Continent: Africa, Asia
Habitat: Near water in tropical and sub-tropical areas
Weight and Length: 1.5kg, 0.7m

Diet: Carnivore (eats meat)
Gestation: 28 days
Number of Young: 2

Conservation Status: LC


  • Usually a silent species, though they do make some noises while fighting in the breeding season and may “croak” occasionally.
  • Use their long bills to catch invertebrates deep in the soil.
  • Feed in flocks in shallow wetlands, sometimes travelling 10km to reach feeding grounds.
  • Their brown irises of the eye are ringed red in the breeding season.

Sacred Ibis

Threskiornis aethiopicus

Animals —  Aves (birds) — Pelecaniformes (webbed four toed birds) — Threskiornithidae (ibises and spoonbills)

Sacred ibises are a black and white ibis. Ibises are recognisable as long-legged wading birds with long thin beaks that curve downwards. On the sacred ibis, their head, beak, upper neck and legs are bald and black, their tail feathers and very tips of the wings are black, and the rest of their feathers are white.

This species is very gregarious, feeding and nesting in large, mixed-sex groups. They are even often seen with other species of wading bird such as herons. Historically, this species was venerated by Ancient Egyptians, signifying the god Hoth. They were even mummified!

They are classified as Least Concern (LC) as they are still wide-ranging and quite common.
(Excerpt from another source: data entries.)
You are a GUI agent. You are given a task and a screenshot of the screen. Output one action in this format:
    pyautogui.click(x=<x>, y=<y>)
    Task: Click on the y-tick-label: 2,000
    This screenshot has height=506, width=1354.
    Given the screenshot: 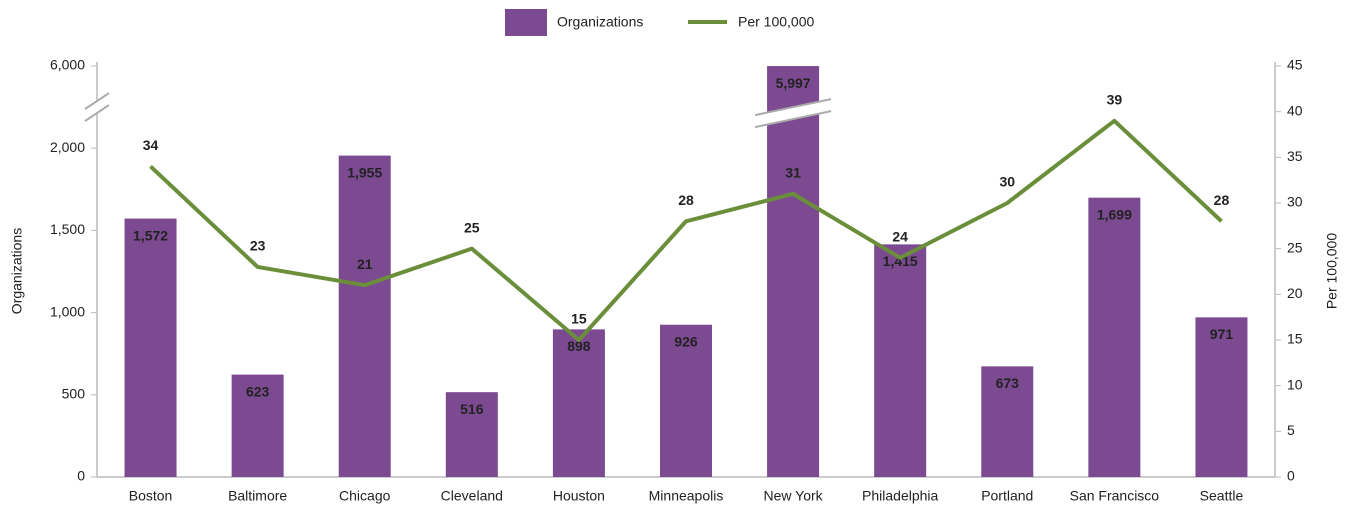 What is the action you would take?
    pyautogui.click(x=68, y=147)
    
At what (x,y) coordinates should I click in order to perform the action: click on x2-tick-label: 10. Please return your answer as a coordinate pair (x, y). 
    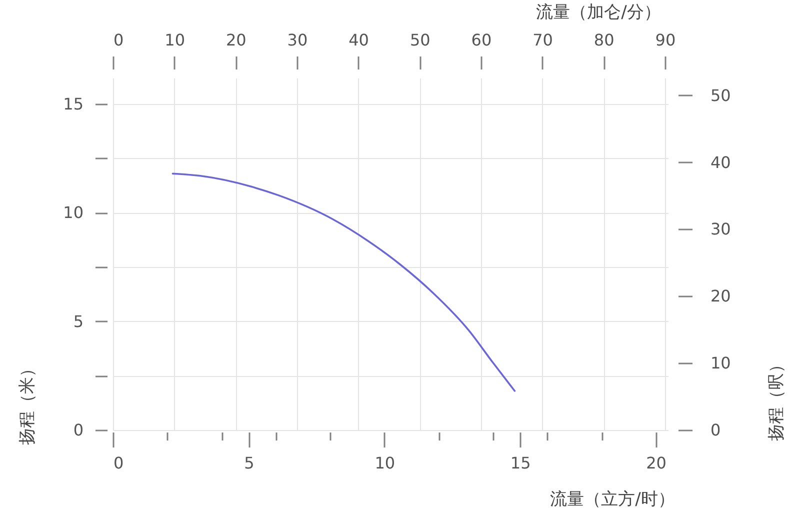
    Looking at the image, I should click on (175, 40).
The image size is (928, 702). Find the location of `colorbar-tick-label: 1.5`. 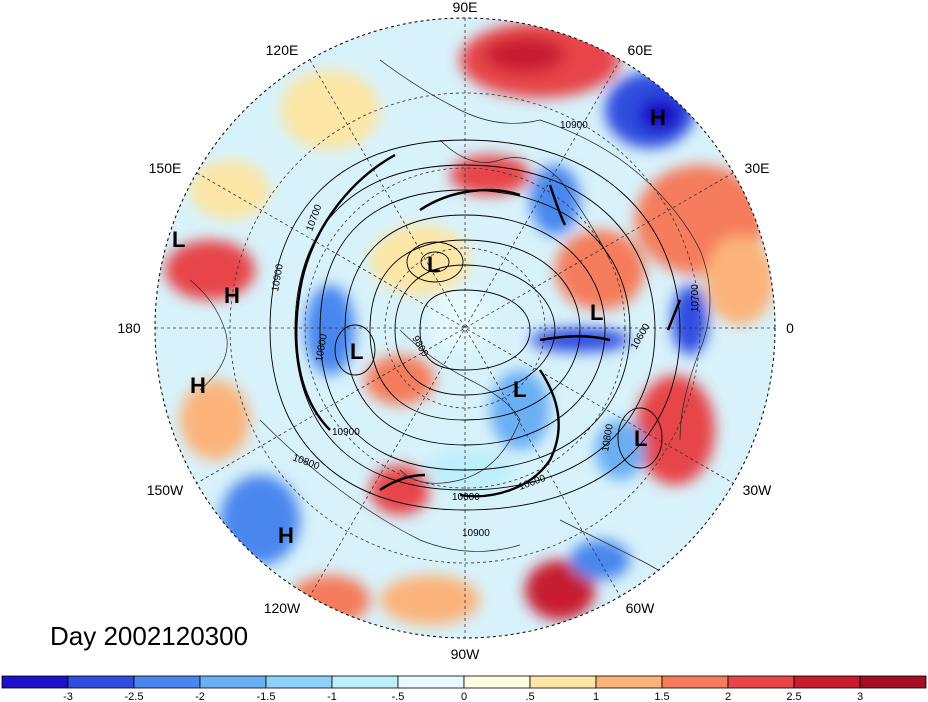

colorbar-tick-label: 1.5 is located at coordinates (662, 696).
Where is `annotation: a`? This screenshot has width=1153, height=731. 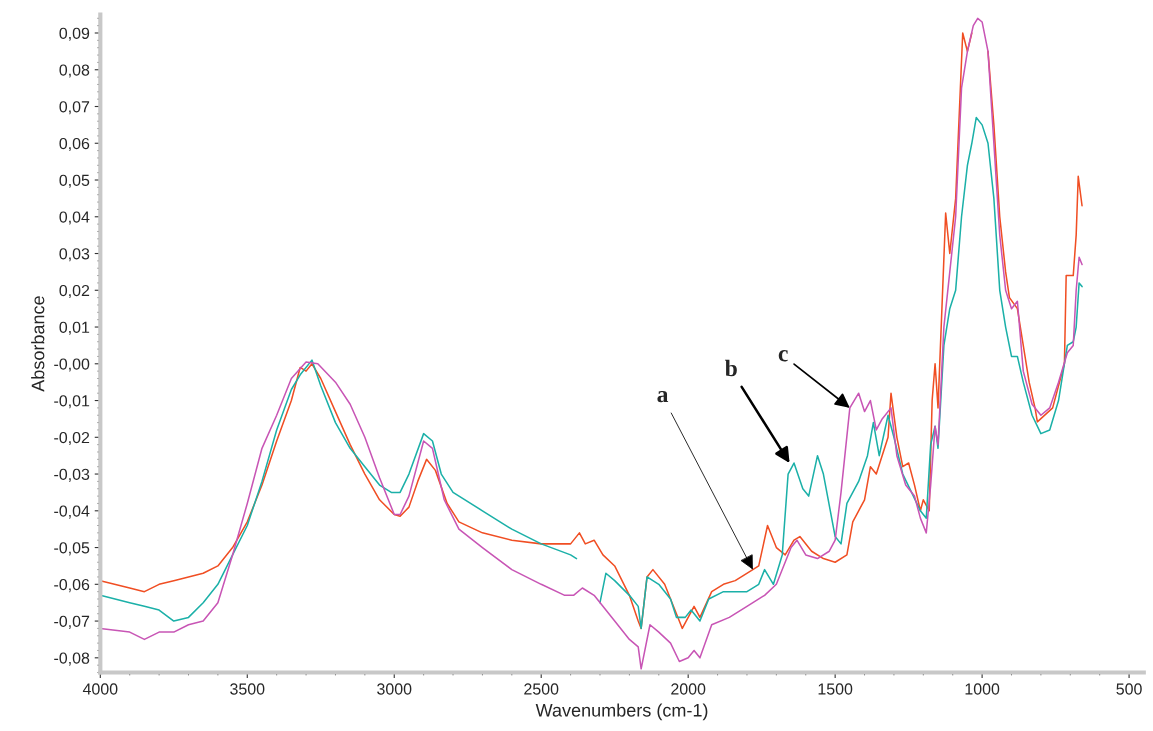
annotation: a is located at coordinates (663, 397).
However, it is thought their numbers might be slowly dropping, and certain populations have been declining.

Habitat: Found near rivers, streams and coastlines in a variety of tropical and sub-tropical areas.

Vital Statistics:
–Average weight: 1.5kg
–Average length: 0.7m

Life Expectancy:
In the wild up to: 20 years
In captivity up to: 30 years

Diet: They are carnivores and so eat meat. Feed mostly on insects, crustaceans, spiders and mollusks.

Distribution: Sub-Saharan Africa and south-east Iraq.